Humans are endowed by nature with the ability to communicate using language, with the gift of issuing sounds that form words and messages that the recipient understands as ideas. Thanks to this capability, we have been able to transmit our ideas through time and space. Given that there are roughly 7000 languages in the world, with different sounds, vocabulary, and structures transmitting different thoughts, the question is whether each language can model our mind. For example, can speaking Spanish shape the way we think?

Researcher Lera Boroditsky shows five examples that confirm that the language we learn as a child makes us think the way we do.

The first example is about an aboriginal community called Kuuk Thaayorre. They do not have words for “left” and “right”. Instead of that, they use the cardinal directions to point to things, even to say hi. This feature helps children to orient themselves exceptionally, thanks to the language they learned.

Another example is related to numbers. Some languages do not have numbers, so native speakers of those languages cannot deal with precise amounts. Words such as “one”, “two”, and “three”, which in many places children learn before going to school, do not even exist in some languages.

Next example has to do with colors. Russian speakers, for example, have a different name for different tones of the same color. When they are submitted to color tests, their brains issue surprise signals when exposed to different tones of blue, unlike speakers of English or Spanish, who do not detect different colors when there are changes in the intensity of light.

There are also instances with grammar genre. The Spanish language and others such as German or French have genres to refer to nouns. The Spanish word for “bridge” is masculine, and Spanish speakers tend to use “masculine” terms such as “strong” and “powerful” to refer to a bridge. However, the German word for “bridge” is feminine, so German speakers are inclined to use “feminine” terms such as “elegant” and “beautiful” to describe the same element.

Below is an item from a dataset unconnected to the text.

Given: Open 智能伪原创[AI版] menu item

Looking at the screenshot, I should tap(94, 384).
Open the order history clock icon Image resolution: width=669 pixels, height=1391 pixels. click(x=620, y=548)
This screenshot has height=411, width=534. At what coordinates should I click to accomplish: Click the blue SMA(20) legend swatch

The last example given by this researcher is the use of structures in the Spanish language to talk about events that happened unintentionally (se” de involuntariedad). If something happens accidentally (a broken vase, for example), Spanish speakers focus on the accident (“el jarrón se rompió”), while English speakers assume there is an agent (“the vase was broken”). Thus, there are different versions of the same fact, depending on the mind frame of the witness.

Linguistic diversity reveals how ingenious and flexible the human mind is. The bad news is that we are losing this diversity. Moreover, most studies on the human mind come from American universities, which means the exclusion of part of Humanity. 

The challenge, says researcher Lera Boroditsky, is to face the plethora of questions still left unanswered. How to languages shape the way we think? Why do I think the way I do? How could I think differently? Which thoughts do I want to create? And, of course, how each specific language models the way its speakers think. For example, how can speaking Spanish shape the way you think?